Al cierre del primer trimestre de 2007, la masa de riqueza generada por los residentes y no gastada equiparó las mejores marcas registradas en 1997 y 1998
Uno de los efectos derivados de la bonanza que caracteriza a la economía doméstica, que ya acumula más de cinco años con tasas de aumento del PBI superiores al 8% anual, fue la recreación de la cultura del ahorro.
Los datos que surgen de las «cuentas nacionales» para los primeros tres meses del corriente año permiten estimar que, en los últimos doce meses, se registró un salto de la capacidad de ahorro del conjunto de residentes de algo más de 22%.
Ese desempeño se corresponde con el sondeo que hace habitualmente la Fundación Mercado, de Bahía Blanca, el cual detectó que actualmente 16,3% de las familias manifiestan tener planes de ahorro, en comparación con 6,2% de un año antes y 2,9% que fue el mínimo de la serie, en 2004. La mayor marca se verificó en 1999 con 29,9% de las familias.
La mala noticia es que todavía ese «sacrificio» del consumo de hoy, con el propósito de satisfacerlo en el futuro, no es plenamente aplicado a la inversión productiva, habida cuenta que se destina algo menos de 95% a esa necesidad.
La diferencia continúa destinándose al resto del mundo, bajo la forma de inversión directa de argentinos en el exterior. Este fenómeno se corresponde con el superávit de la balanza comercial con el resto del mundo, porque indica que habitantes y empresas de otras partes del planeta están destinando parte de sus riquezas en la adquisición de bienes y servicios que no se producen dentro de sus fronteras en una proporción mayor a la que colocan en otras partes del globo.
Esa es una de las características del período posconvertibilidad, que se sustenta en la denominada política de tipo de cambio alto, para alentar las exportaciones y desalentar las importaciones.
Pero también influye el efecto de las recurrentes crisis financieras, en particular la última que, al llevar al default del Estado, primero, y de muchas empresas, después, determinó el cierre del mercado externo de deuda.
Brecha de más de 30 puntos
La Argentina es un país con alta calificación y disponibilidad de recursos naturales y humanos, pero, por el contrario, no se caracteriza por contar con una alta disponibilidad de capitales.
De ahí que, bajo esa perspectiva, no sería una mala noticia que, en algún momento, la Nación pueda ser atractiva para los inversores del resto del mundo y se reabra el mercado de deuda en forma fluida.
No son pocos los economistas que consideran que la persistencia de esa restricción es lo que explica que, pese a estar transitando el quinto año de crecimiento del PBI en forma ininterrumpida y a altas tasas, aún persisten índices de pobreza e indigencia más altos que los registrados en los mejores tiempo de los 90.
Entonces, la confianza alcanzada con la recuperación de la estabilidad de precios, tras haber pasado por el flagelo de la hiperinflación, la inversión en máquinas, equipos y construcciones había llegado a superar en hasta un promedio anual del 30% del ahorro de los residentes.
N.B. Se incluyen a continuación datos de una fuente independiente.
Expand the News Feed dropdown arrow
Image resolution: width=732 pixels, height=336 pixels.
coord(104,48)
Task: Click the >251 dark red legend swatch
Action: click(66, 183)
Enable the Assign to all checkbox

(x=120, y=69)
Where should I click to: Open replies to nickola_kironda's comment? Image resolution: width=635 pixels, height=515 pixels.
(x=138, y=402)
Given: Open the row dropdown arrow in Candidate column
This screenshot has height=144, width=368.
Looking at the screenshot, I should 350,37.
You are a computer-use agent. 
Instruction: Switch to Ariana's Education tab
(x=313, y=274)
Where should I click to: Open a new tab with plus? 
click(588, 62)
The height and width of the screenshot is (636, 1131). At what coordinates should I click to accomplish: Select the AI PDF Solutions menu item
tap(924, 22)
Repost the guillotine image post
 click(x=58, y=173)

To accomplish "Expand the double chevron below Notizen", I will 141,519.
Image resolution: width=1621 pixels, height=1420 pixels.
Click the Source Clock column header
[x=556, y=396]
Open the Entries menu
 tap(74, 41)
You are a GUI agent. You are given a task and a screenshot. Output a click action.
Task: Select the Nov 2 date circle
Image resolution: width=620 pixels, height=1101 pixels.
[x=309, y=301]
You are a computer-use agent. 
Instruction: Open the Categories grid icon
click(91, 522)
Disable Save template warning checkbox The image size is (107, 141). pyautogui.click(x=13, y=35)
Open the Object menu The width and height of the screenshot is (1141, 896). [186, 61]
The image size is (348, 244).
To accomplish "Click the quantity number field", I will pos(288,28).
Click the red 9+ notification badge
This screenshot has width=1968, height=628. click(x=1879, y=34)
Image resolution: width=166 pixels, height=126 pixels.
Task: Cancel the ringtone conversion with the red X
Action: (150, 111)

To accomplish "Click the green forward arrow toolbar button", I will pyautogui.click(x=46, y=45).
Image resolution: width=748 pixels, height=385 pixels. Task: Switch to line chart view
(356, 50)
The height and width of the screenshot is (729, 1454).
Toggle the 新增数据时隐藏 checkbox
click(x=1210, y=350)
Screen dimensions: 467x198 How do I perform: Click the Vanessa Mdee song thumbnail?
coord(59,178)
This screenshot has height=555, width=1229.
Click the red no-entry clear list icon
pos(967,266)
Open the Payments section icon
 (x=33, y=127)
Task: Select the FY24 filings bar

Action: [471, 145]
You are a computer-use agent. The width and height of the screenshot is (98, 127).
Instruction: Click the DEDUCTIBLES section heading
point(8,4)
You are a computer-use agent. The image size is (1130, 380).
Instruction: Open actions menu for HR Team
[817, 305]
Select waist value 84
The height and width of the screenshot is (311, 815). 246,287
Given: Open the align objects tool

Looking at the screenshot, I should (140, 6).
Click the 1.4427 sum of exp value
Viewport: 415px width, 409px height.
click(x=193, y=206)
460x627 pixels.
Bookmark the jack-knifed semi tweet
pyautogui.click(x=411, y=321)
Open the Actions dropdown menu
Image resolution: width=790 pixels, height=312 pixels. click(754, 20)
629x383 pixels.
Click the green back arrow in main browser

La diferencia se cubría con excedentes del resto del mundo.
Ahora se está en una situación inversa, aunque aparecen algunas señales de incipiente cambio.
La inversión crece más que el ahorro
Entre el primer trimestre de 2006 e igual tramo del corriente año, el monto que el conjunto de los agentes económicos destinaron a la construcción y a la compra de máquinas y equipos para la producción se elevó en 27,6%, alcanzando el equivalente a u$s50.500 M.
Semejante tasa de aumento superó en exactamente cinco puntos porcentuales al aumento que experimentó en ese lapso el ahorro doméstico, y determinó que se ampliara en cuatro puntos proporción de la inversión bruta interna sobre el ahorro local.
Cabe destacar que la menor relación se registró en el peor momento de la crisis económica, en el segundo trimestre de 2002, con 50%, cuando el grado de desequilibrio macroeconómico había llevado a los operadores financieros a prever que el tipo de cambio por dólar tendería a más de siete pesos, antes de fin de ese año.
Por el contrario, la proporción más alta, con 144% se registró en el último trimestre de 1999, cuando la IBIF anotó el máximo de la serie con más de u$s61.400 M.